[Extracted records]
┏━━
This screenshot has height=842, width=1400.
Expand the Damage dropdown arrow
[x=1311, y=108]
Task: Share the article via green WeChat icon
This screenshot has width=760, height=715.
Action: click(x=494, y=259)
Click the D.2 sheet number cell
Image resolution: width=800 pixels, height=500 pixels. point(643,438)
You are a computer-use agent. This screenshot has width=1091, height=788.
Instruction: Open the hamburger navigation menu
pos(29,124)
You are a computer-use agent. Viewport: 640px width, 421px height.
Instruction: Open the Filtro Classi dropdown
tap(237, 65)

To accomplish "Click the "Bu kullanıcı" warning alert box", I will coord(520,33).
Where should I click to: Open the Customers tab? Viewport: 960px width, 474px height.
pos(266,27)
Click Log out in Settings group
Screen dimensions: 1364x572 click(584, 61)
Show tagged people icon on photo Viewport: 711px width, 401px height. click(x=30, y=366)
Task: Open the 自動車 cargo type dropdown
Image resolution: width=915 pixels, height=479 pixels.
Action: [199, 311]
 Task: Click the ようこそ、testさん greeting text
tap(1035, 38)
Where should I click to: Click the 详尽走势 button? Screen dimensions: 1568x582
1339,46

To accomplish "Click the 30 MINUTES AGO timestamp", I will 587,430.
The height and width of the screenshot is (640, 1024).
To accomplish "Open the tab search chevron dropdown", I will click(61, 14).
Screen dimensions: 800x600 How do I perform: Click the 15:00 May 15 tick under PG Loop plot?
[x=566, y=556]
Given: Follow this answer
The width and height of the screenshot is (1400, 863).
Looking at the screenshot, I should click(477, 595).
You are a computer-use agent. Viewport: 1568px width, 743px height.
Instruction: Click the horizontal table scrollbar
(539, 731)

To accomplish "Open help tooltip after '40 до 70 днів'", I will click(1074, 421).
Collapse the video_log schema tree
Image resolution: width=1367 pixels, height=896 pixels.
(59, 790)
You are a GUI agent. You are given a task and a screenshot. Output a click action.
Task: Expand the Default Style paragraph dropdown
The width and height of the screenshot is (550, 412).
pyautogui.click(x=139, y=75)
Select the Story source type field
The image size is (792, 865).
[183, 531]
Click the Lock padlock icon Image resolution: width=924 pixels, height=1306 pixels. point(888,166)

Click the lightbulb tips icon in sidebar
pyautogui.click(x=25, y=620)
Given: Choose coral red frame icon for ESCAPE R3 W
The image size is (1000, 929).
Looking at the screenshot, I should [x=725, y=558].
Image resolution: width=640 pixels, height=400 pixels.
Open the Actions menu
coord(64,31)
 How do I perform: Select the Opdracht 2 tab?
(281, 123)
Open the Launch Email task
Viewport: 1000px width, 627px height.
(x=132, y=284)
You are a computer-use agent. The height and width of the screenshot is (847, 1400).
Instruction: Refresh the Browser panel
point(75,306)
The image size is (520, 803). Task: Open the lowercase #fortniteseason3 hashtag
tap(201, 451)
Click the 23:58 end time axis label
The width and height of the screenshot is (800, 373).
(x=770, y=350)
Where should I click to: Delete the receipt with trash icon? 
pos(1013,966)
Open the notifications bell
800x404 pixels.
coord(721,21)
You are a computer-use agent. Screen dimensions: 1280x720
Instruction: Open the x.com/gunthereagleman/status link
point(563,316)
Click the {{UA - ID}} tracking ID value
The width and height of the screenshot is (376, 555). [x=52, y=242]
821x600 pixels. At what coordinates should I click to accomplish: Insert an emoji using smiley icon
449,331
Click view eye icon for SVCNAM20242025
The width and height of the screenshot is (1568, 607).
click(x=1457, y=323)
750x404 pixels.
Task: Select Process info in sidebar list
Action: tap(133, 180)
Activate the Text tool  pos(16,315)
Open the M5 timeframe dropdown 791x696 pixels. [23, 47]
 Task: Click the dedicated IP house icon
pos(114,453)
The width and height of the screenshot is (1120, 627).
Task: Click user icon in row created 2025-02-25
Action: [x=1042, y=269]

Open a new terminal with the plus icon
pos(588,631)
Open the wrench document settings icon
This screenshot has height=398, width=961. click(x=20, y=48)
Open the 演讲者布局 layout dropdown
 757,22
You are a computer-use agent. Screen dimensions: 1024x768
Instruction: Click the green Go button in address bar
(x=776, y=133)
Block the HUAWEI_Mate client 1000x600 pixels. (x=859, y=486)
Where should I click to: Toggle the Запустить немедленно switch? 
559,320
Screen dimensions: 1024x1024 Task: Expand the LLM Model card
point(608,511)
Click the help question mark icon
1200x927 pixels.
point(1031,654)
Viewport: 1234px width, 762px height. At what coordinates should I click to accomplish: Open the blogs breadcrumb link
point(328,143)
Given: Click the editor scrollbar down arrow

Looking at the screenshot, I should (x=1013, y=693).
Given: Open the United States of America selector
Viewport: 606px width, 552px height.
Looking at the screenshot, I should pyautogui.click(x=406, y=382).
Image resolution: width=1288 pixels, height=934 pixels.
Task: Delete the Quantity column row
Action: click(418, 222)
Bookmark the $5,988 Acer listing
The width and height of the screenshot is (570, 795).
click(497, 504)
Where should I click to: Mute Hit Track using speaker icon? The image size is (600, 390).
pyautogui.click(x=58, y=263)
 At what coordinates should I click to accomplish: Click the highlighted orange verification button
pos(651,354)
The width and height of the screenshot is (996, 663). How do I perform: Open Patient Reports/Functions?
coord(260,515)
┗━━
• Task statement: The expected output is each line of the records above that includes the word "agent".

• Result of the task:
You are a computer-use agent. This screenshot has width=1091, height=788.
You are a computer-use agent. Viewport: 640px width, 421px height.
You are a computer-use agent. Viewport: 1568px width, 743px height.
You are a GUI agent. You are given a task and a screenshot. Output a click action.
You are a computer-use agent. The height and width of the screenshot is (847, 1400).
You are a computer-use agent. Screen dimensions: 1280x720
You are a computer-use agent. Screen dimensions: 1024x768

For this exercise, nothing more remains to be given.